- _Directions_
Return every line of the records unchanged, starting with the first line and going on through the line with "I want to click on open", with both of those lines included.
## begin
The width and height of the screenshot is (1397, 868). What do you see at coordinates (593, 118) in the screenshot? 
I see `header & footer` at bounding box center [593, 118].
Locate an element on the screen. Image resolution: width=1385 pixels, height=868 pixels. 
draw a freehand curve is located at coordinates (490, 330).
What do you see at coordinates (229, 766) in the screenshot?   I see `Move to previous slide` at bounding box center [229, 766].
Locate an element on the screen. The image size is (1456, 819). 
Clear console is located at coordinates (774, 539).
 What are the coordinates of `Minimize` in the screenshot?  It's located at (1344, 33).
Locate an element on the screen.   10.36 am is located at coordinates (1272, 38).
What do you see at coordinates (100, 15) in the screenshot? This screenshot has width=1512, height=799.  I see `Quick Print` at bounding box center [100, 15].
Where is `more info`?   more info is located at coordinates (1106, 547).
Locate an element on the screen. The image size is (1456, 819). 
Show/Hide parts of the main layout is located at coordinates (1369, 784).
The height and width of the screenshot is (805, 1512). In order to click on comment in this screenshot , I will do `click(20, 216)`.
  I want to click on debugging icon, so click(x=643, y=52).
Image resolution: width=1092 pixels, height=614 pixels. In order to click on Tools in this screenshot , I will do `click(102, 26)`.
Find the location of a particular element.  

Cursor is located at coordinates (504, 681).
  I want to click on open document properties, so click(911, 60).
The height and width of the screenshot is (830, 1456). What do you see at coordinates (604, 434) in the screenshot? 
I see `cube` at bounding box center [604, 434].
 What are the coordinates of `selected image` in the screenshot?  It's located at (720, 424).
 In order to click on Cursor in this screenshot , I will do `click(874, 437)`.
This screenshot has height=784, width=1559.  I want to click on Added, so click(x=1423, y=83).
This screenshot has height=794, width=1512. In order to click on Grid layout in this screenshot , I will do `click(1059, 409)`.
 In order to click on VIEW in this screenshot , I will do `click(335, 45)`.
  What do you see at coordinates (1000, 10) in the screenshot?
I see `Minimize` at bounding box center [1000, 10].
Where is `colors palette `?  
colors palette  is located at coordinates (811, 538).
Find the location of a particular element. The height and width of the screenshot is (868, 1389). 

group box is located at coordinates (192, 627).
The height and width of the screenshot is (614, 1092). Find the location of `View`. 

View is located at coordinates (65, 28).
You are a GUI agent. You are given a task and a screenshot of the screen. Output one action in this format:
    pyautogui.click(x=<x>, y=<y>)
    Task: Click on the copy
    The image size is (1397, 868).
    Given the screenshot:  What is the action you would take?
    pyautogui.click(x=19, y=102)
## end
- _Task answer_
The width and height of the screenshot is (1397, 868). What do you see at coordinates (593, 118) in the screenshot? 
I see `header & footer` at bounding box center [593, 118].
Locate an element on the screen. Image resolution: width=1385 pixels, height=868 pixels. 
draw a freehand curve is located at coordinates (490, 330).
What do you see at coordinates (229, 766) in the screenshot?   I see `Move to previous slide` at bounding box center [229, 766].
Locate an element on the screen. The image size is (1456, 819). 
Clear console is located at coordinates (774, 539).
 What are the coordinates of `Minimize` in the screenshot?  It's located at (1344, 33).
Locate an element on the screen.   10.36 am is located at coordinates (1272, 38).
What do you see at coordinates (100, 15) in the screenshot? This screenshot has width=1512, height=799.  I see `Quick Print` at bounding box center [100, 15].
Where is `more info`?   more info is located at coordinates (1106, 547).
Locate an element on the screen. The image size is (1456, 819). 
Show/Hide parts of the main layout is located at coordinates (1369, 784).
The height and width of the screenshot is (805, 1512). In order to click on comment in this screenshot , I will do `click(20, 216)`.
  I want to click on debugging icon, so click(x=643, y=52).
Image resolution: width=1092 pixels, height=614 pixels. In order to click on Tools in this screenshot , I will do `click(102, 26)`.
Find the location of a particular element.  

Cursor is located at coordinates (504, 681).
  I want to click on open document properties, so click(911, 60).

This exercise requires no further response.